= Sigurður Bjarnason (politician) =

Icelandic politician and diplomat

Sigurður Bjarnason (18 December 1915 – 5 January 2012) was an Icelandic politician and diplomat.

He was born and grew up in Vigur in Ögur Parish in Norður-Ísafjarðarsýsla, Iceland. He was the eldest of the six children of Björg Björnsdóttir (7 July 1889 – 24 January 1977) and Bjarni Sigurðsson (24 July 1889 – 30 July 1974). He graduated from high school in 1935 and read law at the University of Iceland, graduating in 1941. He then pursued postgraduate studies at the University of Cambridge, England. He worked for the newspaper Morgunblaðið as reporter, then political editor and finally editor from 1956 to 1970.

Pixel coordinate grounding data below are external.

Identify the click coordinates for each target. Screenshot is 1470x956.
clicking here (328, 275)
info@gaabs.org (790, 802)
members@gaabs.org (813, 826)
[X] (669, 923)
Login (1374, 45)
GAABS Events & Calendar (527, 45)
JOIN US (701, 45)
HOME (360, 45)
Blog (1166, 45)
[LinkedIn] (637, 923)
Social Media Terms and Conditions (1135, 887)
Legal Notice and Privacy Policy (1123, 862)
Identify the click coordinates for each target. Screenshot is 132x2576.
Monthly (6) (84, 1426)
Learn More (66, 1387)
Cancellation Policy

He served as speaker of the Lower House of the Althing 1949 to 1956 and again from 1963 to 1970. He was later the Icelandic ambassador to Denmark (1970–1976), Turkey (1970–1976), Ireland (1970–1983), China (1973–1976), the United Kingdom (1976–1982), the Netherlands (1976–1982), Nigeria (1976–1982), Cyprus (1983–1985), and India (1984–1985). Sigurður served as the President of the Nordic Council from 1965 to 1966. He sat on the United Nations General Assembly from 1960 to 1962.

He married sculptor Ólöf Pálsdóttir (14 April 1920 – 21 February 2018) on 5 February 1956; they had two children, Hildur Helga and Ólafur Páll.